HOW TO COMPLETE THIS TASK: The answer must be every line from the entries below that includes "Services".

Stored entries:

----------

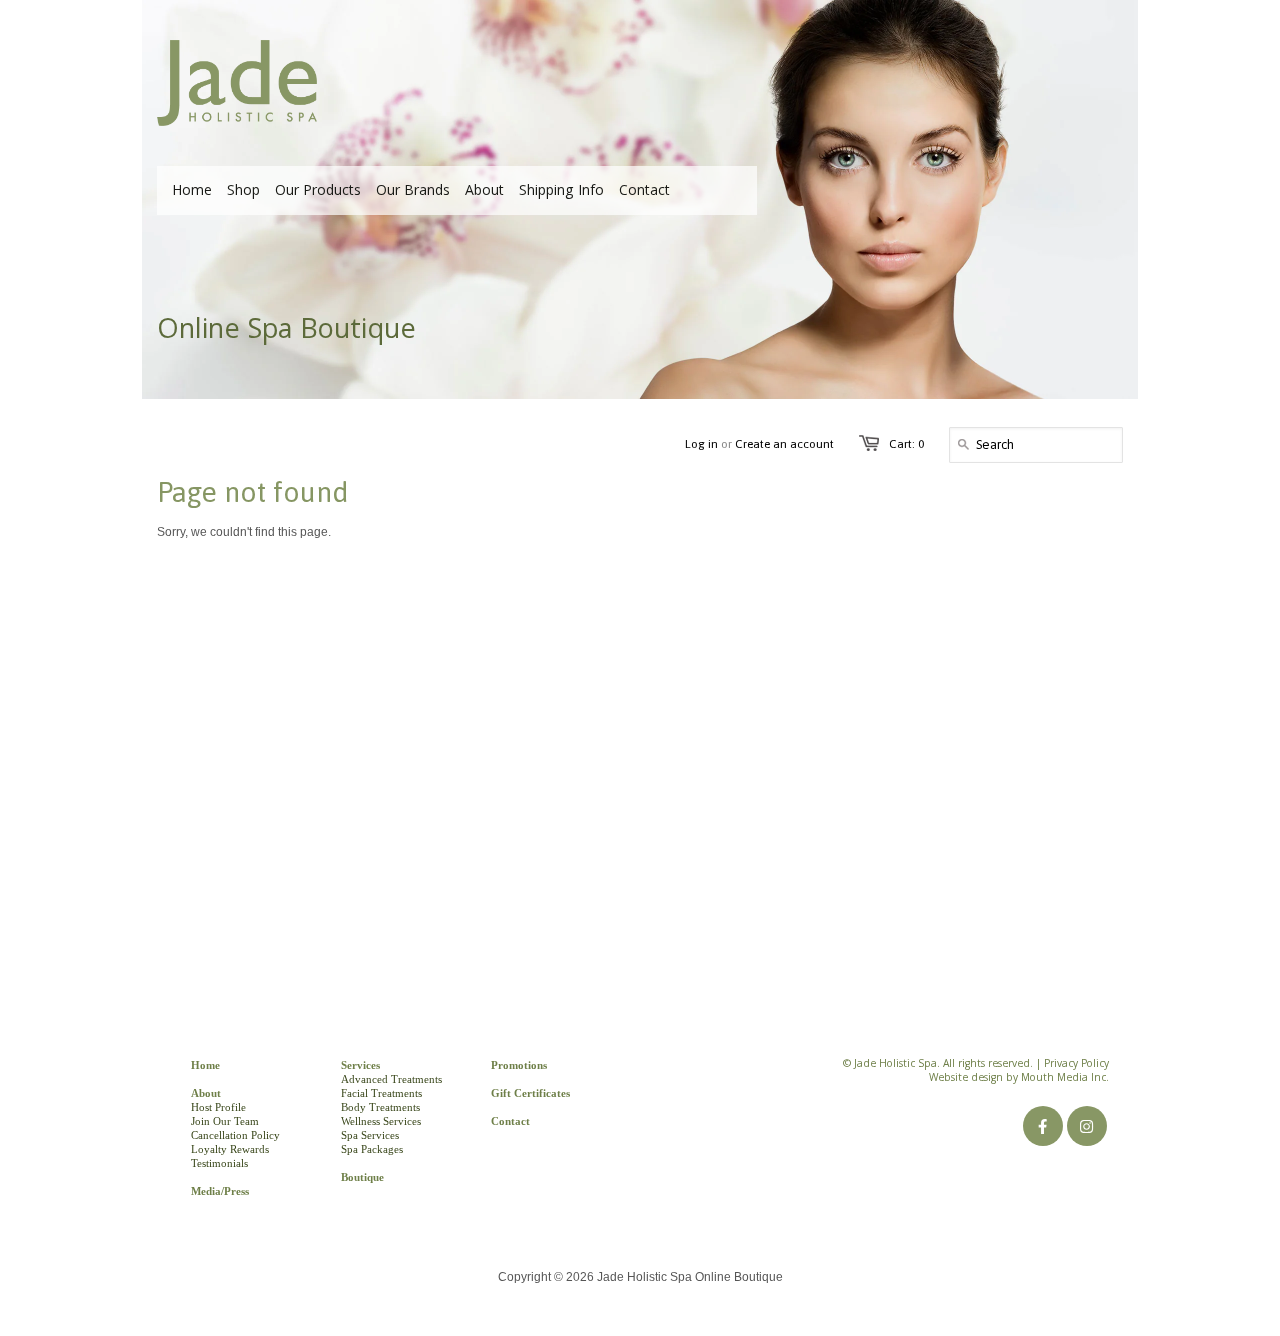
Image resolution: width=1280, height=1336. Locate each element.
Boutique (362, 1177)
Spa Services (370, 1135)
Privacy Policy (1076, 1065)
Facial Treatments (381, 1093)
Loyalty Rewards (230, 1149)
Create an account (784, 444)
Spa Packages (372, 1149)
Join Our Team (225, 1121)
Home (205, 1065)
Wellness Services (381, 1121)
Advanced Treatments (391, 1079)
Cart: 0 (906, 444)
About (206, 1093)
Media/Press (220, 1191)
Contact (510, 1121)
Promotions (519, 1065)
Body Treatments (380, 1107)
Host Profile (218, 1107)
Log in (701, 444)
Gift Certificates (530, 1093)
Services (360, 1065)
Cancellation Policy (235, 1135)
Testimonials (219, 1163)
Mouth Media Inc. (1065, 1079)
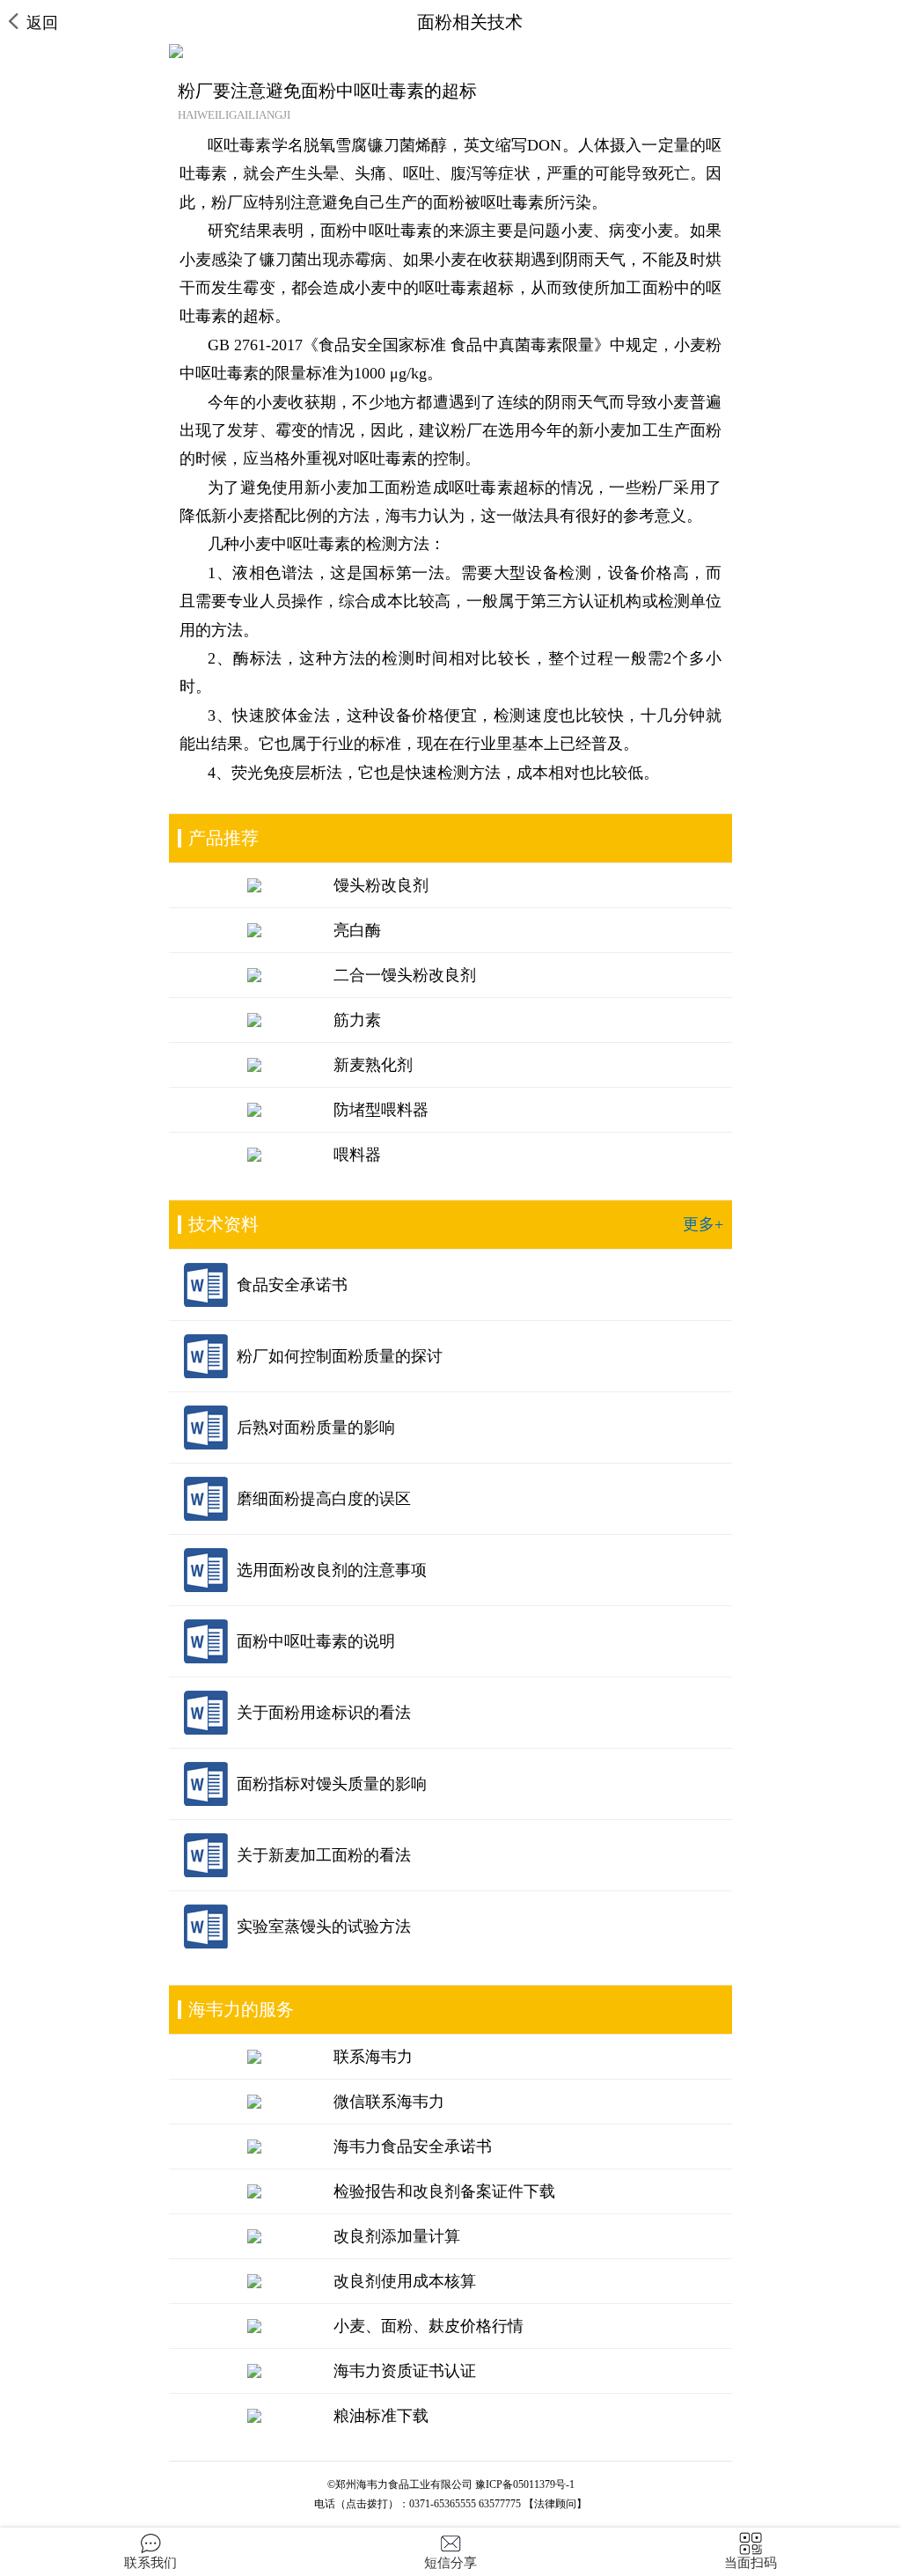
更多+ (703, 1224)
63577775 (500, 2504)
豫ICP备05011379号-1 (525, 2484)
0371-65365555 (442, 2504)
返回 (42, 23)
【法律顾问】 (555, 2504)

----------

SOLUTION FOR THIS TASK:
Spa Services (370, 1135)
Wellness Services (381, 1121)
Services (360, 1065)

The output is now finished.